Top level block diagram of a full-parallel decoder corresponding to an M ×N parity check matrix, using Split-Row with Spn partitions. The inter-partition Sign signals are highlighted. J = N/Spn, where N is the code length.

The row processor block diagram for the MinSum Multi-Split decoder in partition Spk is shown in Fig. 12. Each row processor has \(W_r/\mathit{Spn}\) inputs (β) and \(W_r/\mathit{Spn}\) outputs (α) (instead of the Wr inputs and outputs in MinSum and SPA). The inputs arrive in sign-magnitude format in parallel. The XOR circuits on top generate the sign bit for each αi message and the output sign (SignSpk) to the nearest neighbors. In partition Spk, sign bits from partitions Spk − 1 and Spk + 1 are received, XORed with the local sign bit resulting SignSpn, which is sent to partition Spk + 1 and Spk − 1. The sign bit for αi is the 1-bit multiplication of all neighboring sign bits and the sign bit of local β messages, excluding βi. The Min block finds the smallest magnitude (Min1) and the second smallest magnitude (Min2) among all β messages in the row of the partition. It also outputs the location of Min1 (IndexMin1). For each output (αi), the Mux selects Min2 if (IndexMin1=Indexαi), otherwise it selects Min1 [39].
Figure 12

Row processor block diagram of MinSum Multi-Split for partition Spk, with sign logic on top and magnitude calculation of α at the bottom.

Figure 13 shows the block diagram of the column processor. Similar to MinSum normalized, the messages from row processors (check nodes) are multiplied by the correction factor S. This correction scheme can be implemented with shift registers if the correction factor is a power of 2, or can be implemented using lookup tables—both have small circuit area and complexity. The number of inputs and outputs to each column processor (Wc, which is the column weight of parity check matrix) and their processing are the same as standard decoding (SPA or MS). After being converted from sign-magnitude to 2’s complement, α and λ are added together to generate β according to column processing equation Eq. 3. β messages are then converted to sign-magnitude for use in row processing in the next iteration.
Figure 13

Column processing unit block diagram.

8 Decoder Implementation Example and Results

To precisely quantify the benefits of the Split-Row and Multi-Split algorithms when built into hardware, we have implemented three MinSum full-parallel decoders for the (2,048, 1,723) 10GBASE-T code using MinSum normalized, Split-2 and Split-4 methods. The decoders were developed using Verilog to describe the architecture and hardware, synthesized with Synopsys Design Compiler, and placed and routed using Cadence SOC Encounter. All designs were created in ST Microelectronics’ 65 nm, 1.3 V low-leakage, seven-metal layer CMOS.

The parity check matrix of the (2,048, 1,723) code has 384 rows and is composed of 6 ×32 sub-matrices. Each sub-matrix is a 64×64 permutation. Table 2 summarizes the code parameters that specify all three decoder implementations.
Table 2

Summary of the key parameters of the implemented (6,32) (2,048, 1,723) 10GBASE-T LDPC code.

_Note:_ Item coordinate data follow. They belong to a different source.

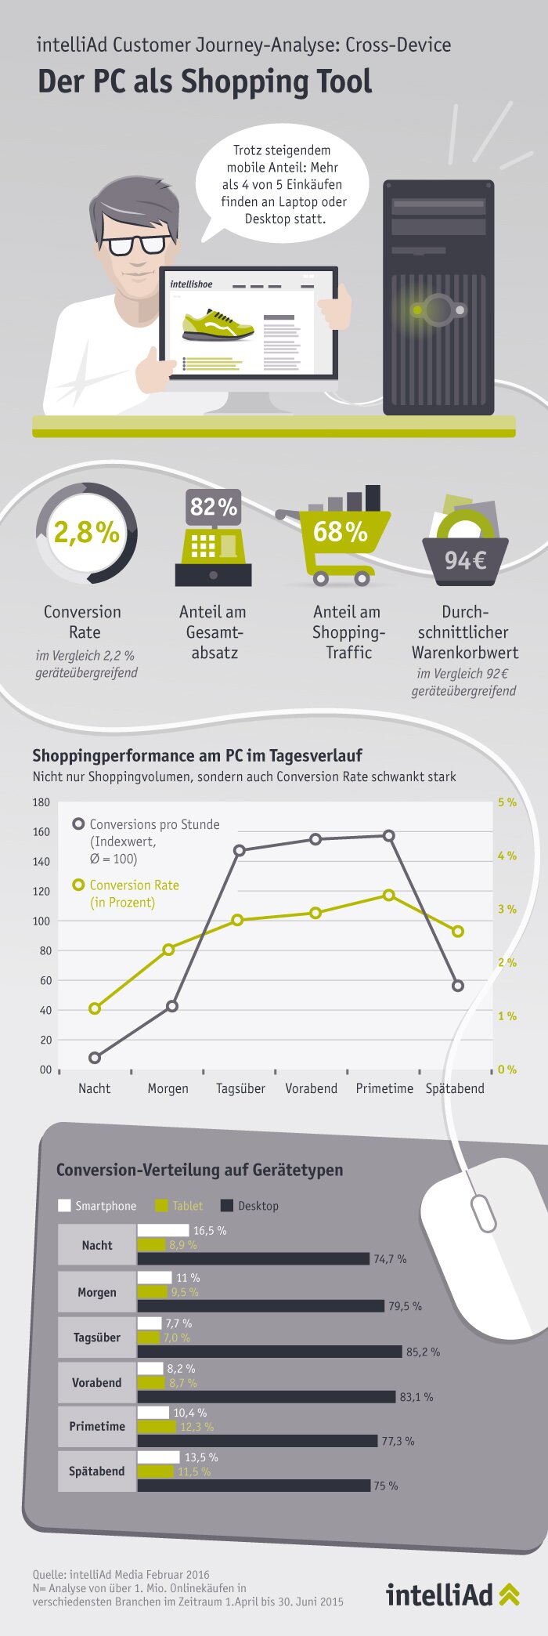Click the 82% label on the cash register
(x=213, y=507)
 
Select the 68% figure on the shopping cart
(x=341, y=532)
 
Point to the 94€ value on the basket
(x=465, y=560)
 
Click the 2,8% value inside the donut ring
(x=86, y=533)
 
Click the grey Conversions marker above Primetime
(x=388, y=835)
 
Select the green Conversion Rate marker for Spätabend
(x=458, y=932)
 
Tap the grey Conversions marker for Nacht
(x=95, y=1058)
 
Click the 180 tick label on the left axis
(x=41, y=802)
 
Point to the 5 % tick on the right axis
(x=507, y=802)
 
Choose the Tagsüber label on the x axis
(x=240, y=1088)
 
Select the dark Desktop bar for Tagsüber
(x=270, y=1352)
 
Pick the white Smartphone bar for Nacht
(x=164, y=1230)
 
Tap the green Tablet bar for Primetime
(x=157, y=1427)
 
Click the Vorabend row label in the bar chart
(x=97, y=1383)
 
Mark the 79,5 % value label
(x=406, y=1306)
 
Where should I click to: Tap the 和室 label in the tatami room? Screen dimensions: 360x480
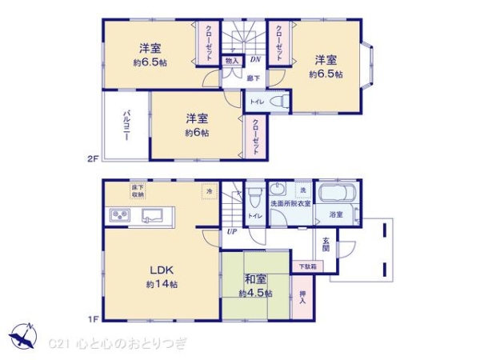click(255, 279)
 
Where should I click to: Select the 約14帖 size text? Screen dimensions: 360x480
click(162, 285)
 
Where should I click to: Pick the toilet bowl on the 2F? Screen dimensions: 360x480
click(275, 102)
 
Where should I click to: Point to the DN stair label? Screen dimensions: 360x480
click(255, 59)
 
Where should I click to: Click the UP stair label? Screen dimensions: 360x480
click(231, 232)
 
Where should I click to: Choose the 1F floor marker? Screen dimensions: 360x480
click(93, 319)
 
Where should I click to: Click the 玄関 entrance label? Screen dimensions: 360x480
click(326, 244)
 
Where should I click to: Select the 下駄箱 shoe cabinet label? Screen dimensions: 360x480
click(307, 266)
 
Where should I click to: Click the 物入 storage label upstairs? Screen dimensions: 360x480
click(231, 60)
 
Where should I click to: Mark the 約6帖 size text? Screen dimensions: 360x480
click(196, 133)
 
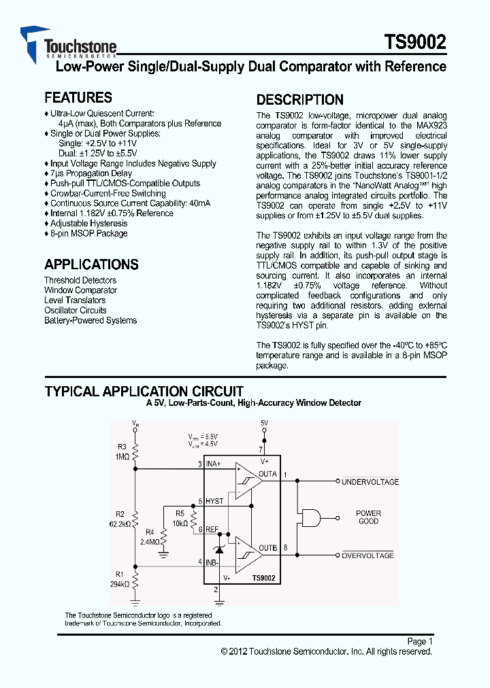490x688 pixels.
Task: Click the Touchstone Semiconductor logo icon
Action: pyautogui.click(x=33, y=42)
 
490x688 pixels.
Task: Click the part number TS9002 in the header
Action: pyautogui.click(x=415, y=43)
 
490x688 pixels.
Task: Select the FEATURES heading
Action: pyautogui.click(x=78, y=98)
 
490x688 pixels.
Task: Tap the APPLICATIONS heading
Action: pyautogui.click(x=91, y=265)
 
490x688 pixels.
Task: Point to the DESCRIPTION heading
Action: pyautogui.click(x=300, y=100)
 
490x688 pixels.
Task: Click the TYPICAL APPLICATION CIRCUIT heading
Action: pyautogui.click(x=144, y=392)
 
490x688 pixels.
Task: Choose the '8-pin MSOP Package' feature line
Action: pyautogui.click(x=88, y=233)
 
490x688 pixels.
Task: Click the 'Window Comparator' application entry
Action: pyautogui.click(x=80, y=290)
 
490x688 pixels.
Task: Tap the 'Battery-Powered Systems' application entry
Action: pyautogui.click(x=91, y=320)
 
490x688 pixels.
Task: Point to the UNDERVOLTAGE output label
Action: pyautogui.click(x=370, y=482)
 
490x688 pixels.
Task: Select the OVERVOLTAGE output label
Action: pyautogui.click(x=368, y=555)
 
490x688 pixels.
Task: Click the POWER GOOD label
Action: pyautogui.click(x=368, y=517)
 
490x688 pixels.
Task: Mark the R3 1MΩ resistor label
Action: pyautogui.click(x=122, y=452)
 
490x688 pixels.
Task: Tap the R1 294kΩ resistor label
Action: pyautogui.click(x=119, y=579)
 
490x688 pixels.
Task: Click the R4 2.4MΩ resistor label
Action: pyautogui.click(x=150, y=537)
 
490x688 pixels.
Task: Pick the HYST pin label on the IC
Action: pyautogui.click(x=214, y=501)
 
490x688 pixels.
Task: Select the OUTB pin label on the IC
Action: pyautogui.click(x=268, y=548)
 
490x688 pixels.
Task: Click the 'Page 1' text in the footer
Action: pyautogui.click(x=419, y=641)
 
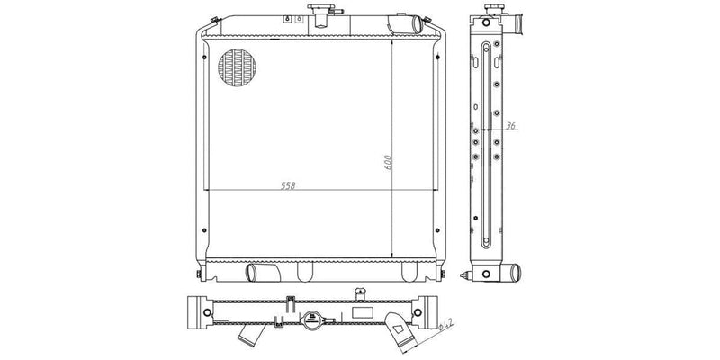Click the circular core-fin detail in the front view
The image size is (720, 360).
pos(236,68)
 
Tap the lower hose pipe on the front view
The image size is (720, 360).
pos(260,271)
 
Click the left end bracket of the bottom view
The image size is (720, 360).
pos(194,311)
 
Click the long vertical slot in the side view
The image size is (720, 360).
pos(486,144)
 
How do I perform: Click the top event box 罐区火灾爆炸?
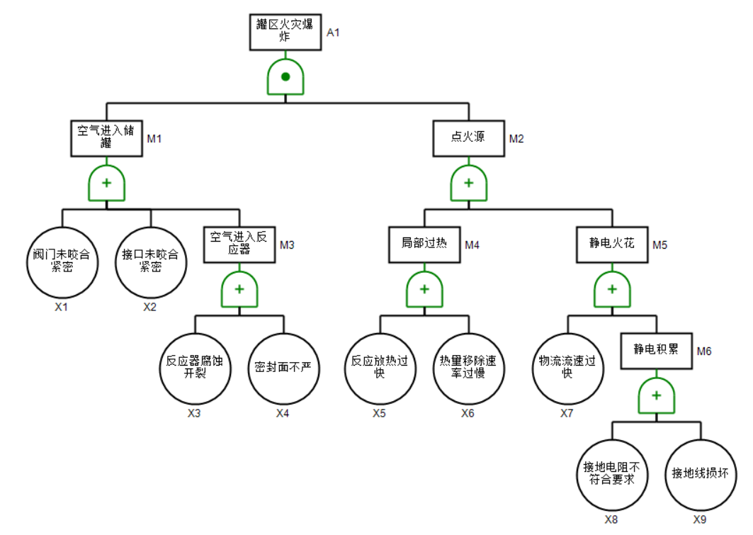point(285,32)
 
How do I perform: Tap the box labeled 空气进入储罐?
point(106,137)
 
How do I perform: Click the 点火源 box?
point(468,137)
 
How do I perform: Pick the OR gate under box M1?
point(106,184)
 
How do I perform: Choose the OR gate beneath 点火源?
point(468,184)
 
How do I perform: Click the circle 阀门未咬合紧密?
point(62,261)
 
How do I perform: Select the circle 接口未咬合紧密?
point(150,261)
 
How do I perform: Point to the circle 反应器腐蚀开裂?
point(194,368)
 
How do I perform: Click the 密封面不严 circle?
point(283,368)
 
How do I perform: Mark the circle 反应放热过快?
point(380,368)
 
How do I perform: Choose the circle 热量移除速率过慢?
point(468,368)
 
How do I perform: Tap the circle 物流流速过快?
point(567,368)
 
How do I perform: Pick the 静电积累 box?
point(657,350)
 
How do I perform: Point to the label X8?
point(611,519)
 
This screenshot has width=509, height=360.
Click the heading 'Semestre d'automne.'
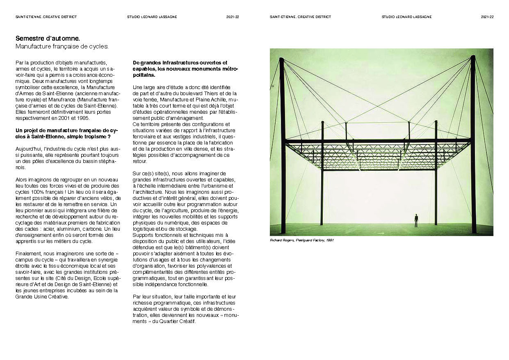[x=48, y=39]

Code length, No. of columns (N)

2,048

Information length (K)

1,723

Parity check equations, No. of rows (M)

384

Row weight (Wr)

32

Column weight (Wc)

6

Size of permutations

64

The full-parallel decoder maps each variable node to one column processor and each check node to one row processor. Figure 14 shows the mapping block diagrams for full-parallel decoders using (a) MinSum normalized, (b) Split-2 and (c) Split-4 architectures. The MinSum normalized decoder has 384 row and 2,048 column processors corresponding to the parity check matrix dimensions M and N, respectively. As seen in Fig. 3 and further described in Section 7, the split architectures reduce the number of interconnects by reducing the number of columns per sub-block by a factor of \(1/\mathit{Spn}\). Thus, in each Split-2 sub-block there are again 384 row processors (though simplified), but only 1,024 column processors. For Split-4 there are only 512 column processors in each sub-block. The area and speed advantage of a Multi-Split decoder is significantly higher than in a MinSum normalized version due to the benefits of smaller and relatively lower complexity partitions, each of which communicate using short and structured sign passing wires.
Figure 14

Mapping a full-parallel decoder with a MinSum normalized b Split-2 and c Split-4 decoding methods for the (6, 32) (2,048, 1,723) code.

8.1 Effects of Fixed-Point Number Representation

One of the major issues when realizing decoder architectures is the choice of number representation. Although software simulations can show the trade-off in error performance due to quantization noise, it does not give any indication of the hardware costs. Figure 15 compares the error performance of floating-point and 5-bit fixed-point implementations of MinSum normalized, MinSum Split-2 and MinSum Split-4 decoders. The MinSum fixed-point is less than 0.1 dB away from MinSum floating point. The error performance loss in Split-2 and Split-4 fixed-point is about 0.15 dB compared to their floating-point equivalents. Because of this reasonable loss in error performance compared to floating-point and its greatly reduced hardware costs, we focus only on trade-offs of fixed-point word widths.
Figure 15

Final layout of a MinSum normalized, b MinSum Split-2 and c MinSum Split-4 decoder chips, shown approximately to scale.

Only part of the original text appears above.